We compare our approach with the top two methods [7, 20] in IEEE ISBI 2015 Challenge and two new approaches proposed by Arik et al. [11] and Payer et al. [22]. We also remove the AFPF module and the attention mechanism respectively to do the ablation study.

3.3 Analysis

The comparison with state-of-the-art methods is shown in Table 1. Our method (results are marked by black body) has much better performance under all the measurements, achieving the MRE of 1.17 mm and 1.48 mm with the standard deviation of 1.19 mm and 0.77 mm for the test dataset 1 and test dataset 2 respectively. In terms of the successful detection rate (SDR) for target radius evaluated in the Challenge, our method is higher than the top method by 7%–11%. As for the accuracy rate for pathology classification (APC), we achieved 79.05% and 81.95% respectively on two test datasets, with an average classification accuracy of 84.7% for all classified subjects. Payer et al. [22] show results under the other format. They count accuracy rates in four target radius by combining two test datasets and get 73.33%, 78.76%, 83.24%, and 89.75% respective while we get much higher accuracy of 82.03%, 88.74%, 92.74%, and 97.14%. The ablation study in Table 1 shows that the AFPF module really helps our model improve the detection accuracy and the attention mechanism plays an important role in the AFPF module. Note that even without the AFPF module, our network, adopting pixel-level regression-voting technique based on heat maps and offset maps, has already outperformed others.
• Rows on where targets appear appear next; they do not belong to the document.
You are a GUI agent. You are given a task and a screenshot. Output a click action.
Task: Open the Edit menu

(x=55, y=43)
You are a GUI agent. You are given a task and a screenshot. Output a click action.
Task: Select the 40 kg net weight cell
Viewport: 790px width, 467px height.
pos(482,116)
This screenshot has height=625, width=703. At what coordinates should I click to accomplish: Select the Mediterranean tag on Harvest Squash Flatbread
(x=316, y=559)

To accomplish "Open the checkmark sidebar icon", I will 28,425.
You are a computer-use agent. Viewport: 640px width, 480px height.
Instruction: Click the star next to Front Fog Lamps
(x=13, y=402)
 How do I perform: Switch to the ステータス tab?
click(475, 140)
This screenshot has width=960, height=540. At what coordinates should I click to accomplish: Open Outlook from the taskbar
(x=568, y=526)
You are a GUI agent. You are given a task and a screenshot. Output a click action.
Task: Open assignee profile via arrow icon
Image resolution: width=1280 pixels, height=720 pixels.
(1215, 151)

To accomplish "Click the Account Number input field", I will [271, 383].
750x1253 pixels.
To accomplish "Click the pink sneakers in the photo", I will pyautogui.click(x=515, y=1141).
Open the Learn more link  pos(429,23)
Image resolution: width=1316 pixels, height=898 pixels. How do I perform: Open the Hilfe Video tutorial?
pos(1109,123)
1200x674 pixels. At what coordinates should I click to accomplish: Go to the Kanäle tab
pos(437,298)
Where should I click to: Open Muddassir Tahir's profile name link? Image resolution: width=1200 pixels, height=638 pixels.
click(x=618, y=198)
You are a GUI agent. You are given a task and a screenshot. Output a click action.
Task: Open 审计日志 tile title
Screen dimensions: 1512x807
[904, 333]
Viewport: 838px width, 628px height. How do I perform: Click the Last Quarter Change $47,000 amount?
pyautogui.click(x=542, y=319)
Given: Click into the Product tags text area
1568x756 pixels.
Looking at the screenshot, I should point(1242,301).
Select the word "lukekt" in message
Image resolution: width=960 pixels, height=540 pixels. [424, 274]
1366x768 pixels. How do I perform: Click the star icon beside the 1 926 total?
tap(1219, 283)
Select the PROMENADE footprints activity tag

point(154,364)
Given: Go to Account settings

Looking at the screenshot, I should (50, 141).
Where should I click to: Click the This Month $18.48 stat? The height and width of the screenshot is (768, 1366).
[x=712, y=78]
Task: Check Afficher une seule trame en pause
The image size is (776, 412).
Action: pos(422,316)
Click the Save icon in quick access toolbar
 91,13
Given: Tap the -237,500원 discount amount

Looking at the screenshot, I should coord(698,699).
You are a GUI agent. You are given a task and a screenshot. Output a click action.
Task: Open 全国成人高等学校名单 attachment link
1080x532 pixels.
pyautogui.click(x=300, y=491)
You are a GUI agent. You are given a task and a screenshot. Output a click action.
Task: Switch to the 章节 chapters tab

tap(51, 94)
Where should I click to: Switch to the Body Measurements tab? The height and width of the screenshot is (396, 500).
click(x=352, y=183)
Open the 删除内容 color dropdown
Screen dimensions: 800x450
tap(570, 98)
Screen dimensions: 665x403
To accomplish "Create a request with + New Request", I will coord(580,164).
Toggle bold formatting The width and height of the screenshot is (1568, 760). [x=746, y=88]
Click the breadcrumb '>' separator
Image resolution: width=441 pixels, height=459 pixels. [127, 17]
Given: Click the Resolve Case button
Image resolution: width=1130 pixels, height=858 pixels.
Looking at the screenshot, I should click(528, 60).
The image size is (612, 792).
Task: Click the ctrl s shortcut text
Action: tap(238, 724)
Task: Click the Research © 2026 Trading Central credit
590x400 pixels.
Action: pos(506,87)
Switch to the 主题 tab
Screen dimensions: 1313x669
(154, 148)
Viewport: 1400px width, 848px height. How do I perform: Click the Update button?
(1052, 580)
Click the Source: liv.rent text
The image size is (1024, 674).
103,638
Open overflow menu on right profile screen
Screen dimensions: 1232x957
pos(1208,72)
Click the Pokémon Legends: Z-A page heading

To further identify the flexibility of the AFPF module, we replace the VGG-19 in the first module of our framework by other feature-extraction networks, including ResNet50 and Inception. The results in Table 2 illustrate that our AFPF module can be used on many networks to improve the performance. In addition, our method is efficient, processing one image within 70 ms on a GTX 1080 TI GPU or 7.8 s on the i7-6700K CPU.

Fig. 2.
figure 2

Data samples of five datasets with 393, 154, 100, 709, 501 samples respectively. Blue points are the ground truth of landmarks.

3.4 Extended Experiments

In the real world, images captured by different devices differs significantly. A good algorithm should have the self-adaptive ability even for the data from a new device. To test generalization capability and stability of our approach, we use five datasets (Fig. 2) collected by four different devices. We name them as Data-A, Data-B, Data-C, Data-D, and Data-E, where Data-D and Data-E are from the same device. All of them are manually relabeled 19 landmarks by a dentist to avoid inter-observer errors. We use the Data-A, Data-C, and Data-D for training while Data-B and Data-E for testing. For the testing Data-E, the MSE is 1.03 mm with 94.2%, 96.86%, 98.16% and 99.31% SDRs in the measurement of 2 mm, 2.5 mm, 3 mm, 4 mm respectively. For Data-B, which comes from a new device and never occurs in the training dataset, the MSE is 0.88 mm with 94.73%, 97.56%, 98.80% and 99.66% SDRs. It shows that our method is well performed for seen or unseen data sources and very practical for the clinical application.

4 Conclusion

We propose an end-to-end deep learning framework to automatically detect cephalometric landmarks with high accuracy. In our framework, the AFPF module can get high-resolution and semantically enhanced fusion feature with attention to improve the prediction accuracy. The pixel-wise regression-voting technique based on heat maps and offset maps also benefits the performance. Our framework achieves state-of-the-art performance for all the evaluation metrics. Especially, our method performs well even for unseen data sources, which is significant for the actual application. Our framework is able to take in raw images and output landmarks directly in real time without any human intervention, so it is useful for fully automated cephalometric analysis. In the future, we will extend our method to more general landmark-detection tasks.